Background information
- Also known as: Soli, Silver
- Born: Sheldon Pitt November 9, 1975 (age 50)
- Origin: Toronto, Ontario, Canada
- Genres: Hip hop, Contemporary R&B, Pop music
- Occupations: Rapper, songwriter, record producer
- Instruments: Vocals, keyboard, sampler, Pro Tools, Logic Pro, FL Studio
- Years active: 1994–present
- Website: solitairmusic.com

= Solitair =

Sheldon Pitt, better known by his stage name Solitair, is a Canadian rapper and record producer from Toronto, Ontario. He is a founding member of the now defunct Black Jays record label and production team. Solitair has been producing hip hop and R&B for nearly 20 years, and has produced for Nina Sky, Glenn Lewis, Cham, Maestro, Rascalz, Kardinal Offishall, Ivana Santilli, Jully Black, Choclair, and Sugar Jones among others.

In the late 1990s, Solitair was part of a hip-hop collective known as "The Circle". In 1998, he released his first 12" single, "Silver Surfer". Early in his career, Solitair and fellow rapper Kardinal Offishall founded a production company called "Silver House and the Girl" (S.H.A.G.) in 2000. As a duo, the pair mainly produced for various hip-hop and R&B artists on the local Canadian music scene. Solitair's first internationally successful production was Kardinal's single "BaKardi Slang" from the album Quest for Fire: Firestarter, Vol. 1 released in 2001. Also in 2001, Solitair released a video for his single "Easy 2 Slip”, which was nominated for a MuchMusic Video Award in 2002 for Best Independent Video* and for Best Rap Recording at the 2002 Juno Awards

By 2004, Solitair and Kardinal renamed their label Black Jays. Solitair and Kardinal produced a remixed version of Jay-Z's The Black Album and called it The Black Jays Album. When Kardinal created the mixtape Kill Bloodcott Bill, featuring guest appearances by rappers and dancehall deejays, Solitair produced the title track “Kill Bill” as well as being featured as a rapper on several other tracks. Solitair was also commissioned along with rapper Ro Dolla to produce the intro for basketball highlights sports program NBA XL, on Rogers Sportsnet.

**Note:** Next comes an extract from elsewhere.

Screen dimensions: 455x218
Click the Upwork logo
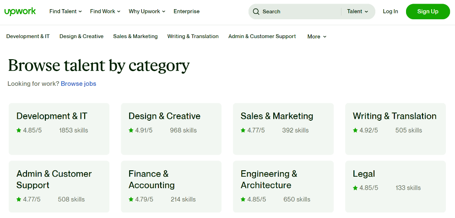20,11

In 2006, Solitair began to collaborate with Cipha Sounds of Hot 97. The songs they produced together were created under the production name “More Fire”. Throughout the course of their partnership, the duo has produced for artists such as Nina Sky, Daytona (rapper), Lil Wayne, Busta Rhymes, Dj Khaled, Jim Jones, Elephant Man, and Trey Songz.

Solitair volunteers to speak to at-risk students at high schools in Toronto. He also teaches audio production part time at Toronto Metropolitan University.